Credit ratings agencies are not, on the whole, noted for a reckless, devil-may-care approach to either personal or national finances. It’s not too often that you hear one say “Well, we don’t exactly know what’s coming in the future but what the heck, it’ll probably all work out fine in the end”.
So we were naturally more than a little curious to see the analysis released by Standard & Poor’s, one of the world’s key ratings agencies, of the likely state of an independent Scotland’s economy today.
Our interest was further piqued by the fact that the report was buried in the press – for example, the BBC hid it a long way down in its doom-laden coverage of Standard Life’s rather innocuous statement about its independence contingency plans.
We rather cynically assumed from this that the report must contain something positive about Scotland, and we weren’t wrong. (Our emphasis below.)
“Even excluding North Sea output and calculating per capita GDP only by looking at onshore income, Scotland would qualify for our highest economic assessment. Higher GDP per capita, in our view, gives a country a broader potential tax and funding base to draw from, which supports creditworthiness.
We view Scotland’s trend growth as closely matching that of the UK. While North Sea output (again on a geographical, rather than population-derived basis) accounts for 16% of Scottish GDP (calculated using data from the Scottish government’s experimental national accounts project), this does not, under our methodology, lead us to conclude that the economy is excessively concentrated. We typically only adjust for excess economic concentration should a single sector exceed one-fifth of a country’s GDP.”

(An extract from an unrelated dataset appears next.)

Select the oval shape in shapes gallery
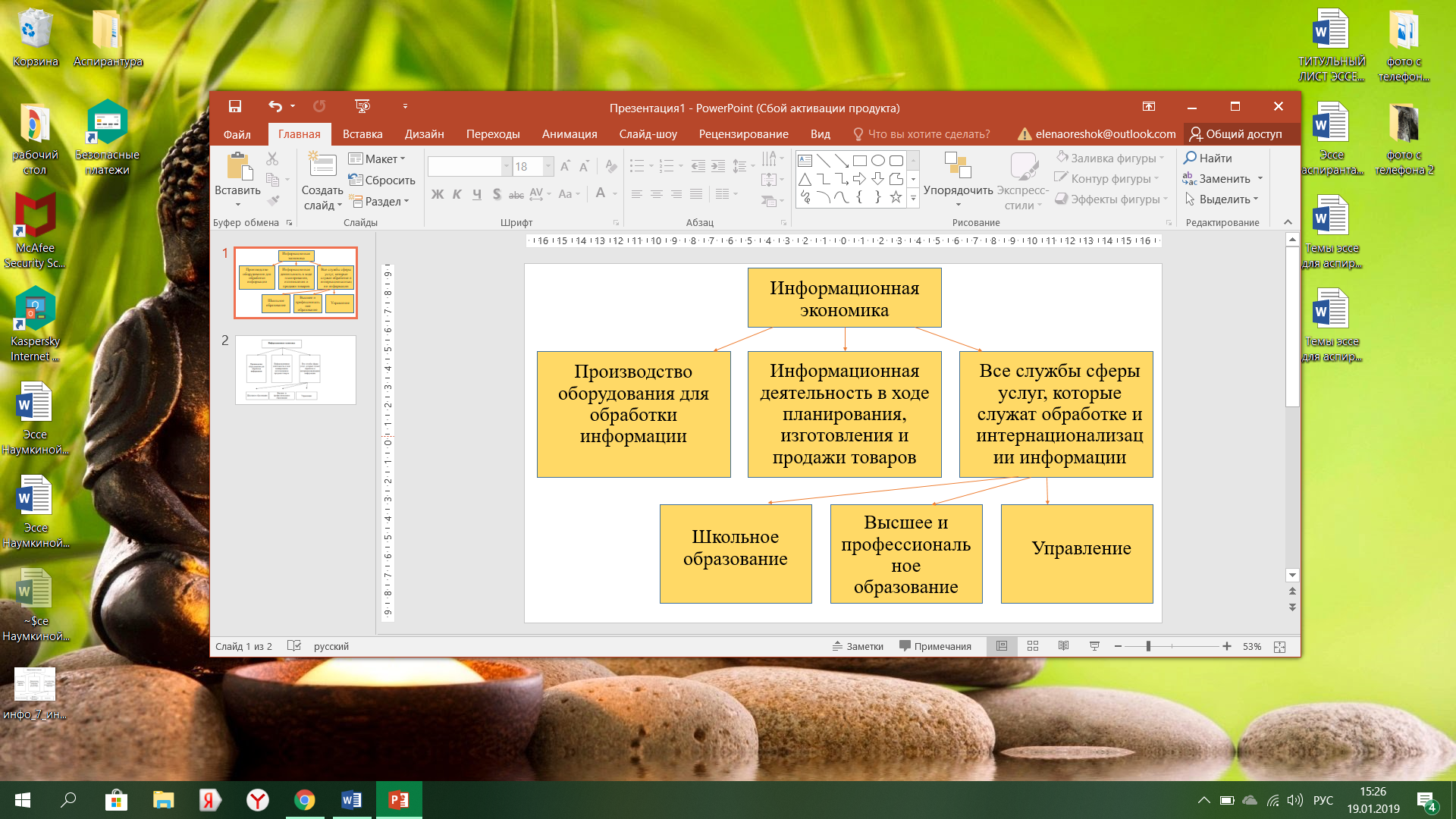This screenshot has width=1456, height=819. [x=877, y=161]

This, of course, is a view somewhat at odds with “Better Together” chairman Alistair Darling, who constantly warns that an independent Scotland’s economy would be dangerously over-reliant on that pesky volatile oil revenue that causes such terrible problems for Norway, Saudi Arabia and all the other poverty-stricken petro-nations, and that as a result of that instability Scotland would pay more for its borrowing because it wouldn’t be considered creditworthy.
As the UK struggles to hang onto its own credit rating, which was downgraded by two agencies last year, the Standard & Poor’s report is a powerful endorsement of Scotland’s economic position, and even notes that it would be strong without any oil at all. (It does, in fairness, apply some caveats if Scotland and the rUK don’t agree a currency union, but notes that alternatives are viable.)
But there’s an intriguing twist at the end.
“The composition of Scotland’s external balance sheet is as yet hypothetical, but our initial observation is that the Scottish financial sector is unusually large, with total assets estimated at 12.5x GDP. We would therefore likely view the financial sector as a significant contingent risk to the state. At the same time, a large part of this activity could be re-domiciled to the UK.”
It’s not the oil industry S&P is worried about being over-large, but the financial services one. (It wasn’t, after all, oil that caused the global economic crisis.) Its proposed solution? Dump chunks of it back on the UK.
Or in other words, the very thing that the entire Scottish media is bellowing from the rooftops today as a potential disaster is the best thing that one of the world’s primary credit-rating agencies thinks an independent Scotland could do to protect the stability of its economy.
It’s quite the unfathomable mystery why the media has chosen to focus on Standard Life’s announcement today rather than Standard & Poor’s, eh readers?